Supplied passage:
--------------------------------------------------

In most Western countries, eating insects has not caught on (although you can order edible critters online, and the odd snack pack of crickets can be found in specialist supermarkets), but we’re somewhat behind.

But many countries and cuisines have been incorporating protein-rich (and largely sustainable) insects into their diets for centuries.

Here’s where to get your insect fix around the world.

Wasps and hornets

Where? Japan

How? In the mountain village of Kushihara, there’s an annual Wasp Festival, where the wasps are ground and grilled to use in gohei mochi, a snack of rice on a skewer, topped with a sweet-sour sauce.

Fried spiders

Where? Cambodia

How? Something of a tourist trap, crispy fried spiders are a go-to snack to try in Cambodia.

Grasshoppers and crickets

Where? Thailand, Ghana, Mexico and China (among others)

How? Crickets make for great on-the-go snacks, whether fried and scoffed in handfuls, or baked into cereal bars. Use in a crunchy topping for dishes too.

Roasted maguey worms
Where? Mexico

How? These little guys are actually edible caterpillars and can be found in bottles of mezcal, or served whole and fried (preferably to dip in guacamole).

--------------------------------------------------

Entries supplied:
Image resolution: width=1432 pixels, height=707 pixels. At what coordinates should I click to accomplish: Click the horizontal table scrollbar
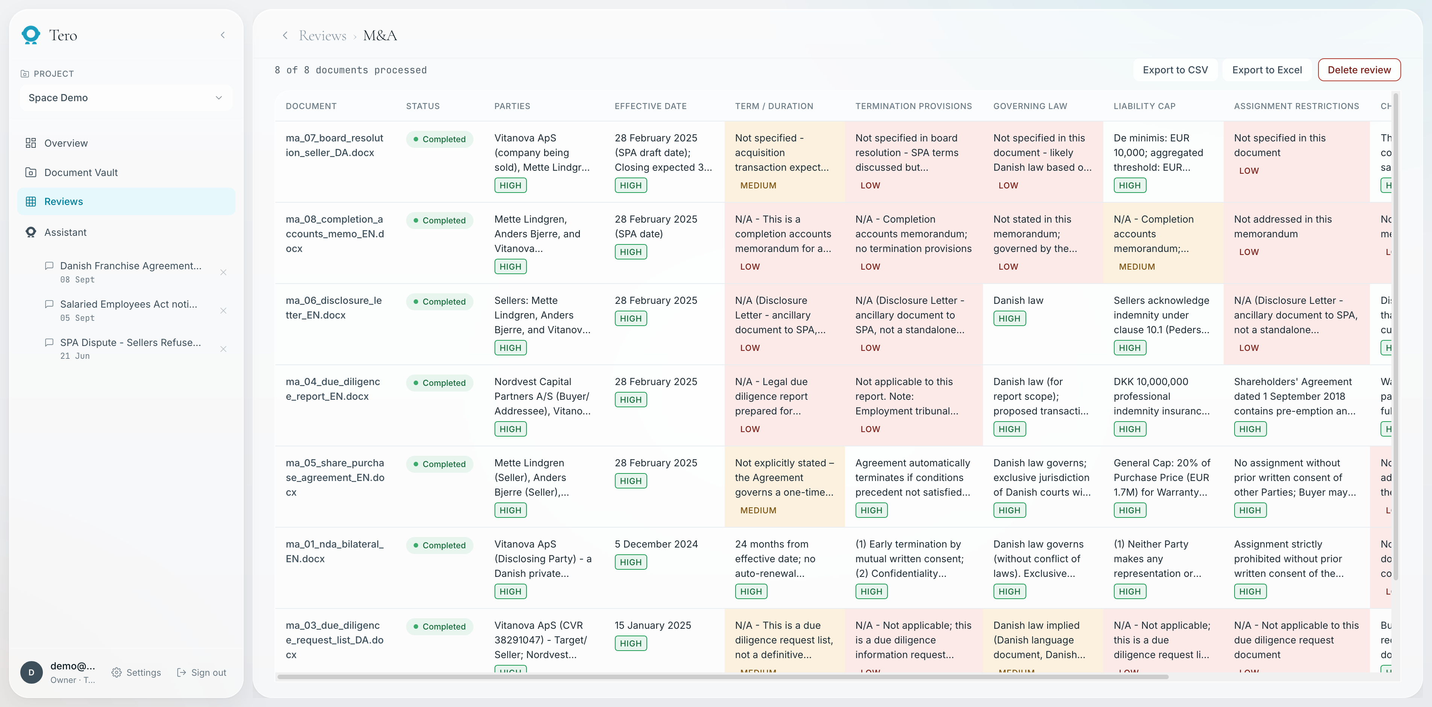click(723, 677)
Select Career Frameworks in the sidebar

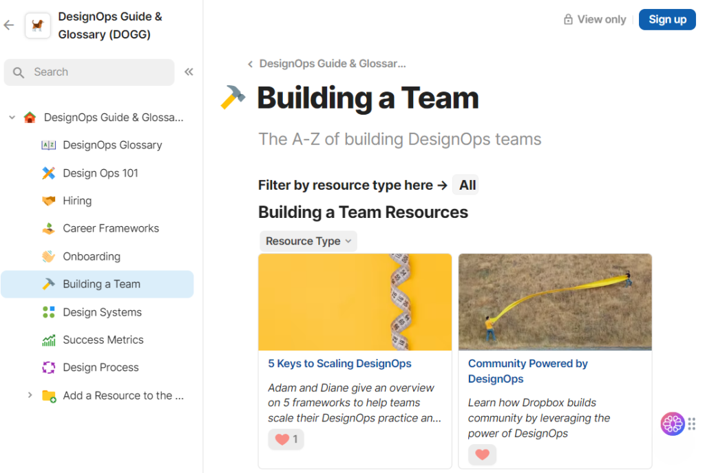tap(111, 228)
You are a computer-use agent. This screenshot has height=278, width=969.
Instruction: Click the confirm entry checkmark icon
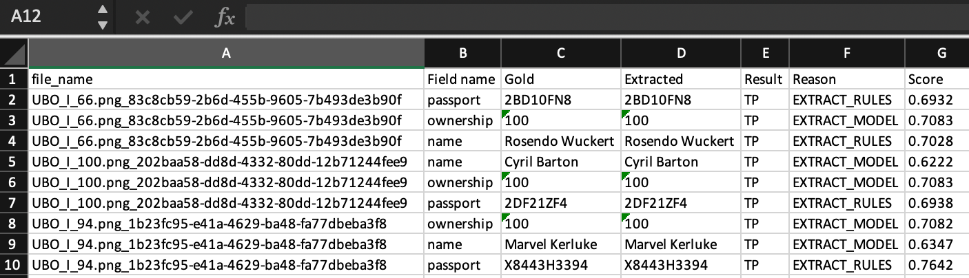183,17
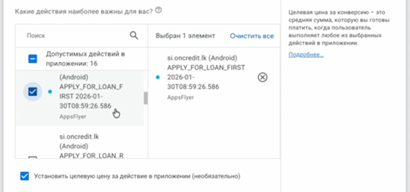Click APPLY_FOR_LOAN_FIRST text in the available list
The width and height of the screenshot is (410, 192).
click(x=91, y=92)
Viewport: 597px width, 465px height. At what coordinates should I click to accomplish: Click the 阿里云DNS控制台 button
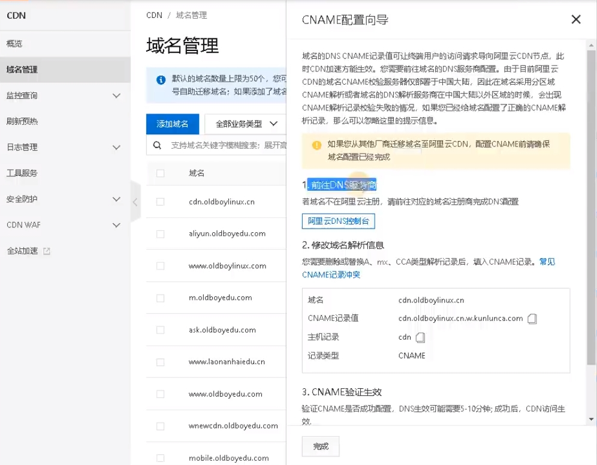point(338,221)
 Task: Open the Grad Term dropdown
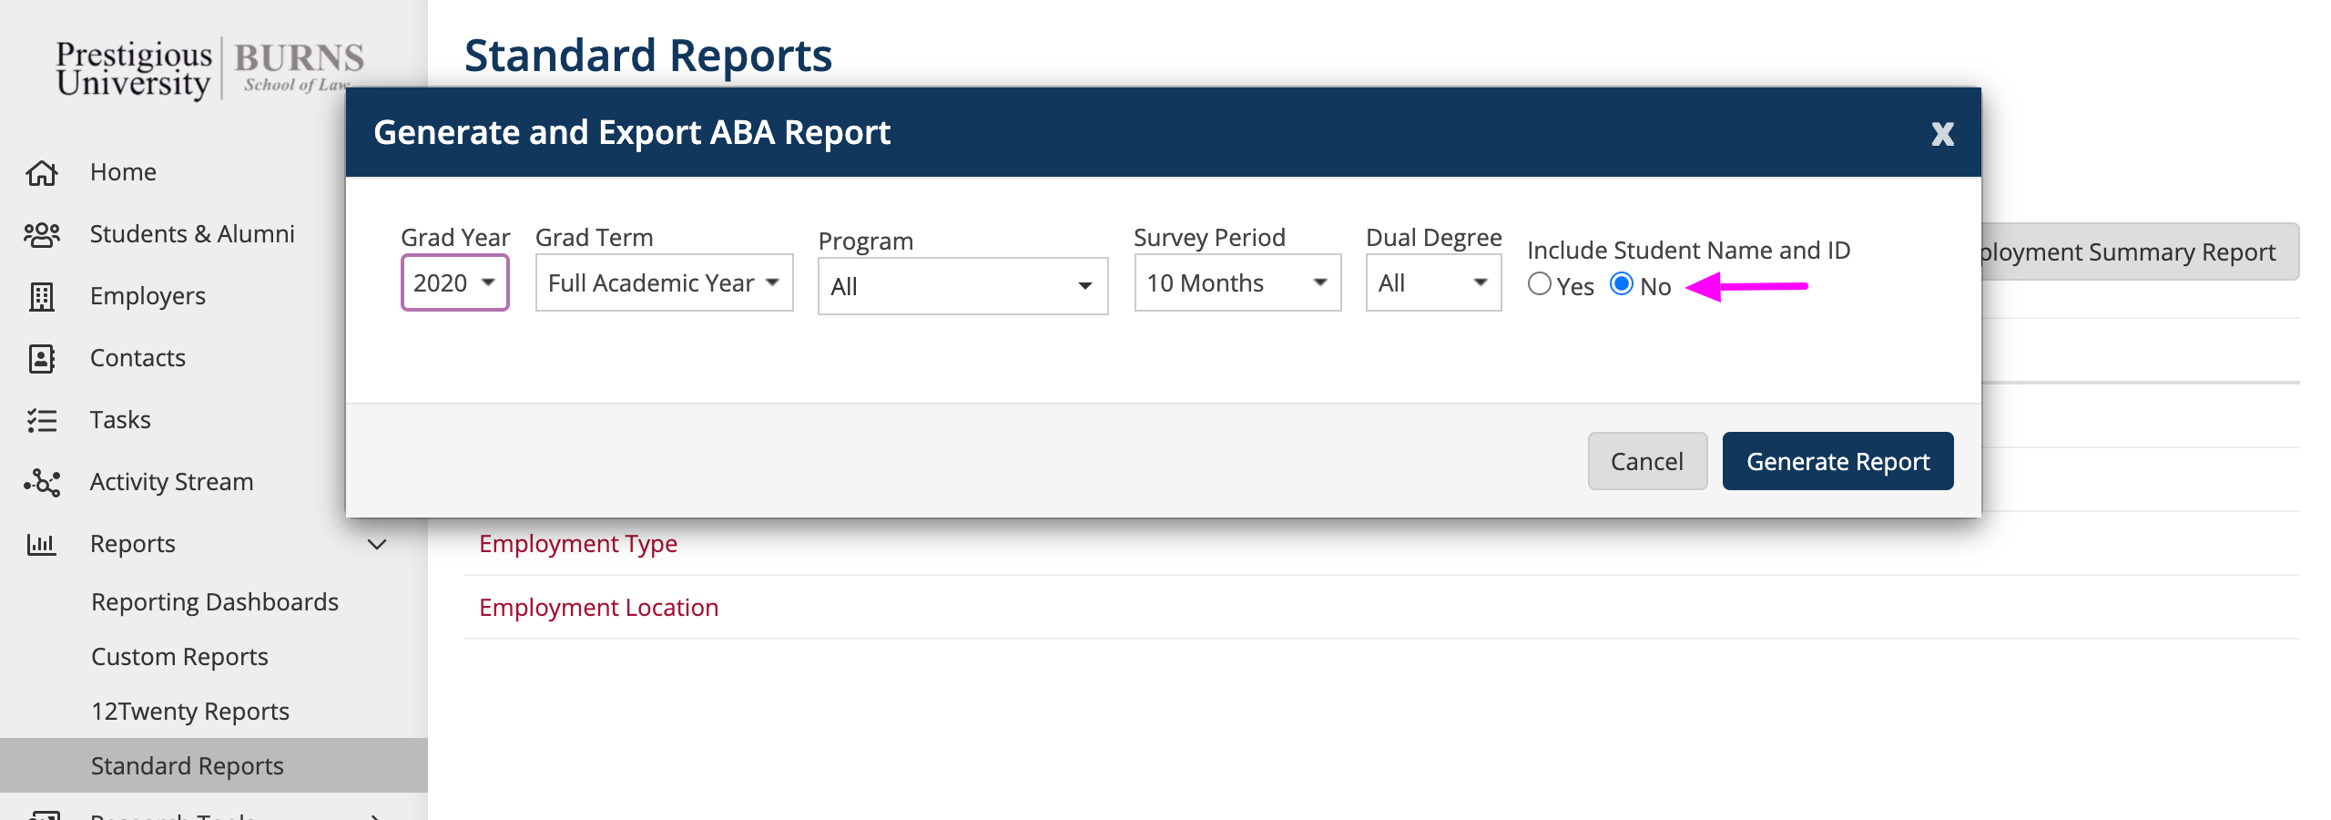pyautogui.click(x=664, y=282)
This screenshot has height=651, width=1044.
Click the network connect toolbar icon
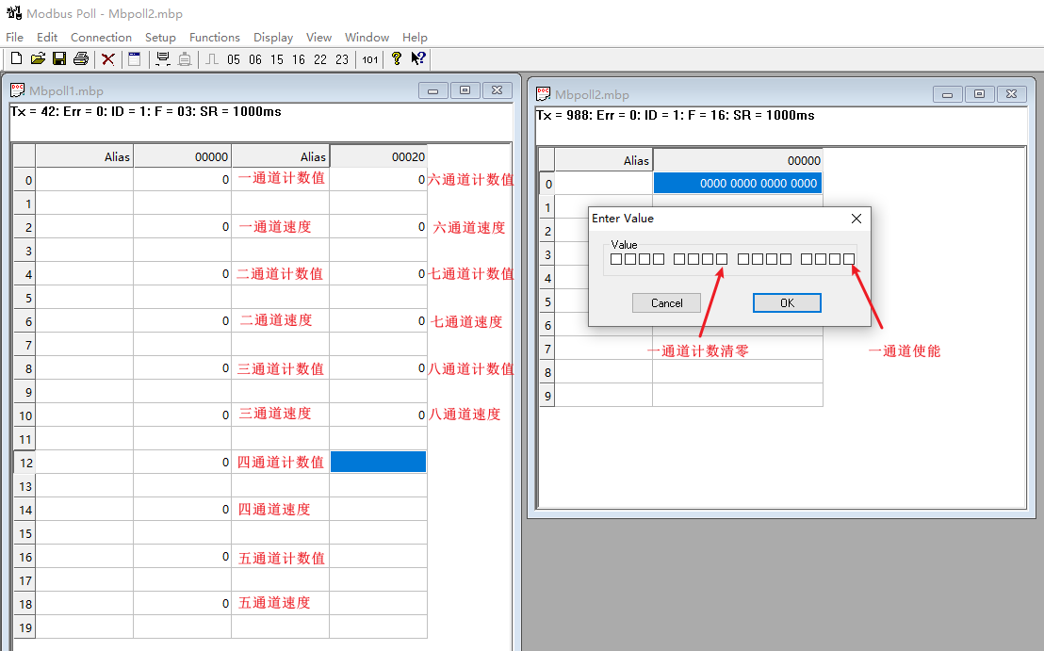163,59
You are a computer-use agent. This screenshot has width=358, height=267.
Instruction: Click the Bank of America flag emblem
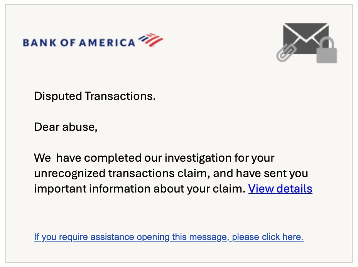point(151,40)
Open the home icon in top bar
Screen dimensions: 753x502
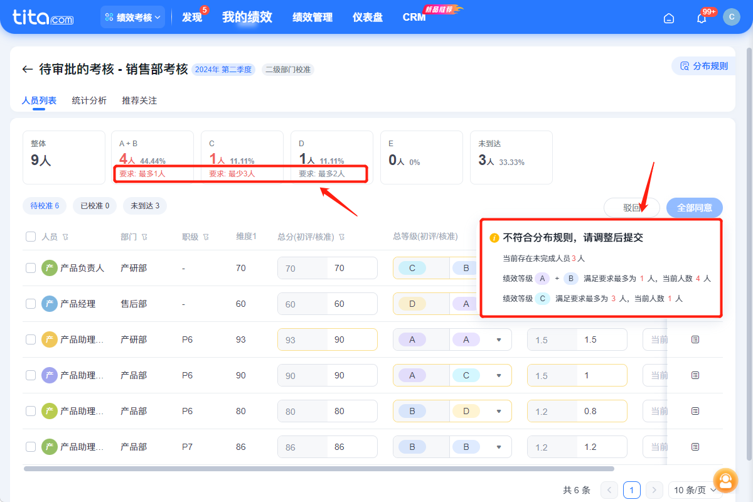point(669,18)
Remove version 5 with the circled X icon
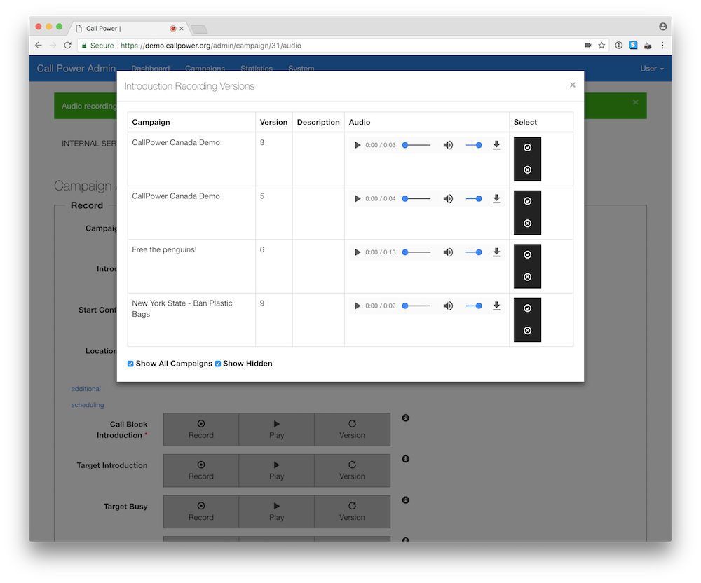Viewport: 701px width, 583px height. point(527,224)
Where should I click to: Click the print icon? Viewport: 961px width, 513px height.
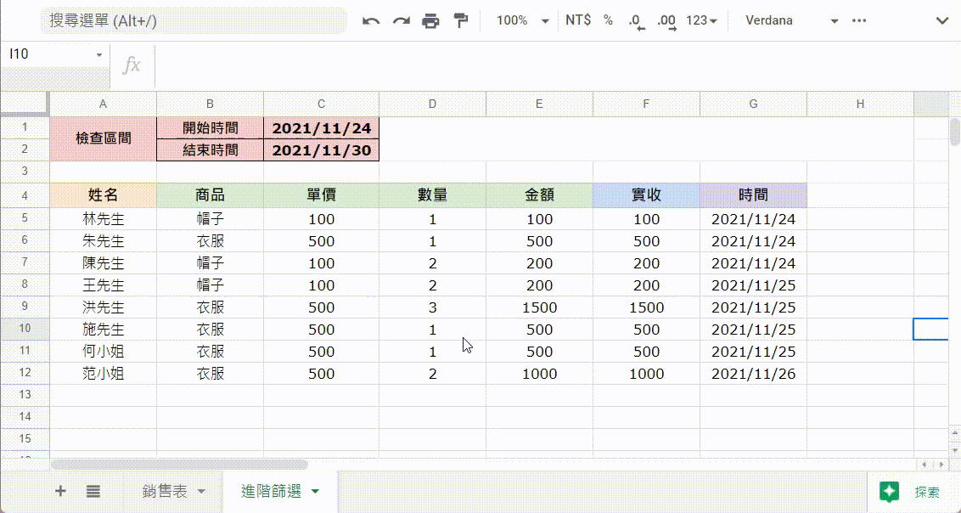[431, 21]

--------------------------------------------------

Required tasks:
1. According to the passage on edible insects, in which Japanese mountain village is the annual Wasp Festival held?
2. Write out the portion of the passage on edible insects starting at "Grasshoppers and crickets" and ending at "dip in guacamole).".
Rely solely on the passage on edible insects for these tasks.

Outputs by task:
1. Kushihara

2.
Grasshoppers and crickets

Where? Thailand, Ghana, Mexico and China (among others)

How? Crickets make for great on-the-go snacks, whether fried and scoffed in handfuls, or baked into cereal bars. Use in a crunchy topping for dishes too.

Roasted maguey worms
Where? Mexico

How? These little guys are actually edible caterpillars and can be found in bottles of mezcal, or served whole and fried (preferably to dip in guacamole).